Task brief.
Arrange the material as a numbered list with blank lines left out, starting at the line that contains "This screenshot has width=1009, height=917." and ending after the line that contains "I will point(760,600).".

— START Data to use —

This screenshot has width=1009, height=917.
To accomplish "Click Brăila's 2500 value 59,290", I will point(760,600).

— END Data to use —
— START Data to use —

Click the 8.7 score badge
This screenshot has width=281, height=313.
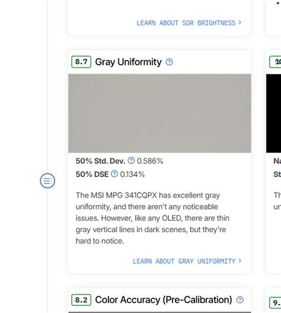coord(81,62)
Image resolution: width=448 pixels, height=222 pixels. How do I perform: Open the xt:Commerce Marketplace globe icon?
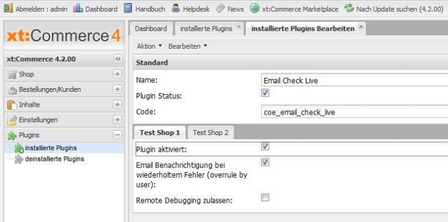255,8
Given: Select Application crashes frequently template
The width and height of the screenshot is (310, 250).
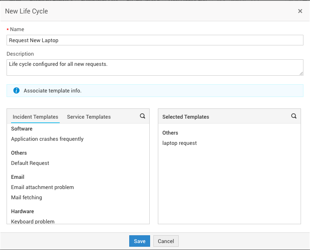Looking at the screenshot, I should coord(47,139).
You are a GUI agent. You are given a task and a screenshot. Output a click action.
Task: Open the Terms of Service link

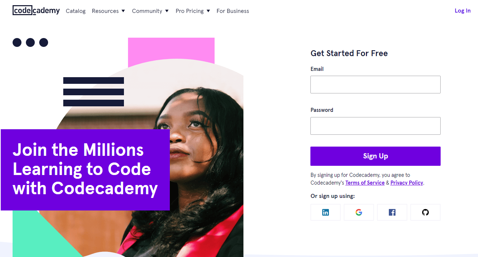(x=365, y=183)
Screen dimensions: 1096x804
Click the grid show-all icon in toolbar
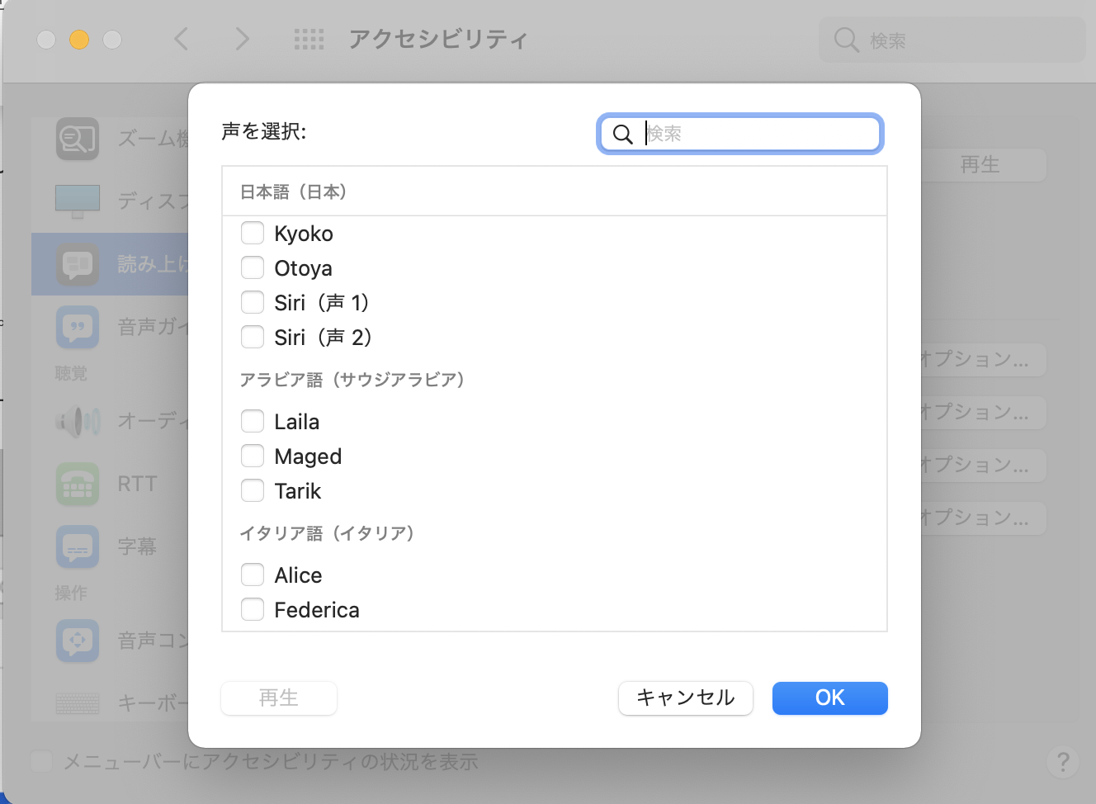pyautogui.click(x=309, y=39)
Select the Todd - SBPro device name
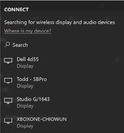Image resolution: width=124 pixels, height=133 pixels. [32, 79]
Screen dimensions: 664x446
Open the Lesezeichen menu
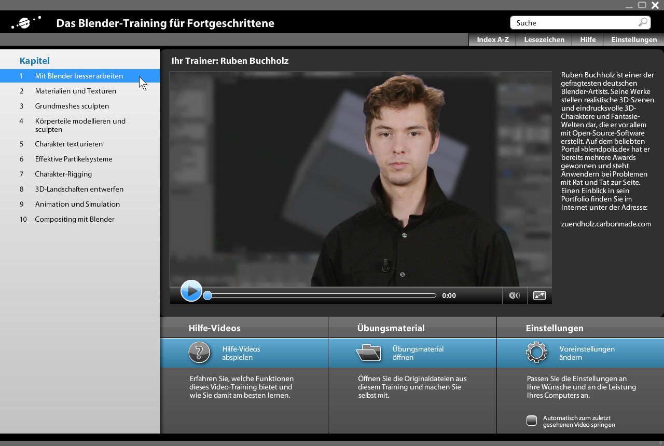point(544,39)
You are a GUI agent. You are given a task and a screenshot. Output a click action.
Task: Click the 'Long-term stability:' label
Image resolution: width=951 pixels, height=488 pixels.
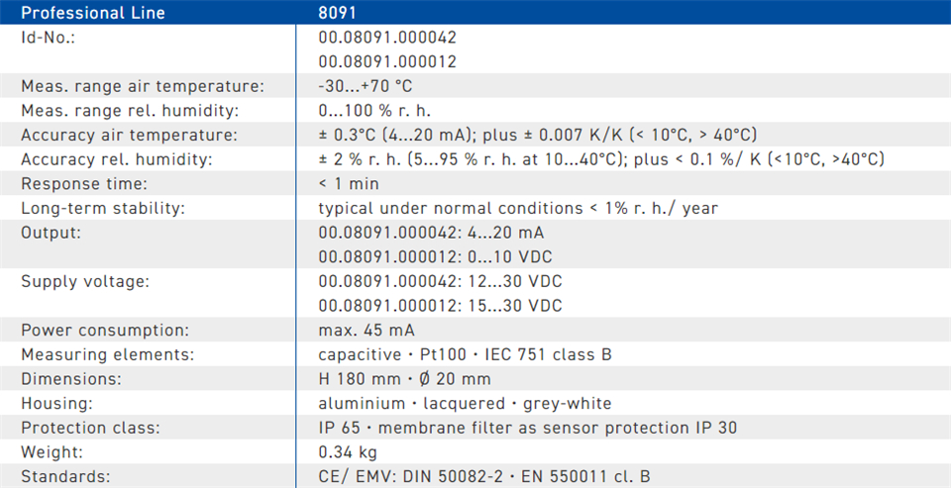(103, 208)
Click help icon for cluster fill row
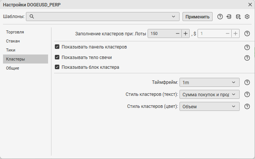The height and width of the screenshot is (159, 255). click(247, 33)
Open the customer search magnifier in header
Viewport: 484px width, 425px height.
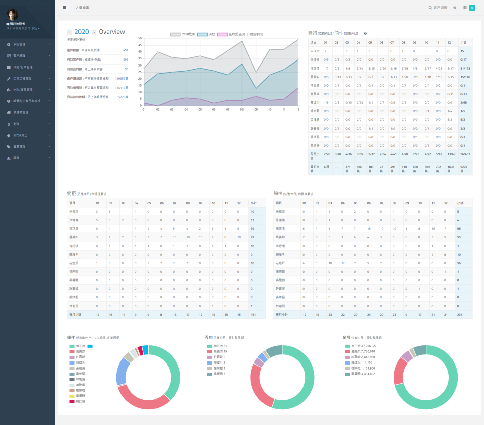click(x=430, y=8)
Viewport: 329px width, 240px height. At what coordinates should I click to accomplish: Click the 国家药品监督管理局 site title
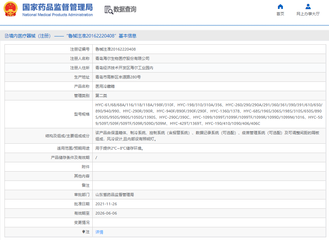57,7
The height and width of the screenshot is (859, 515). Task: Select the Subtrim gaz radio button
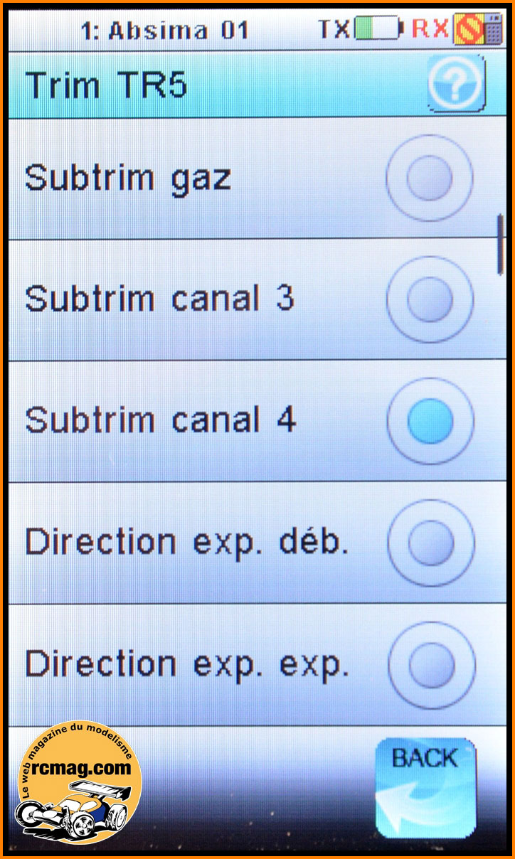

— END Data to use —

Result of the exercise.
1. This screenshot has width=1009, height=917.
2. To accomplish "Click Brăila's 2500 value 59,290", I will point(760,600).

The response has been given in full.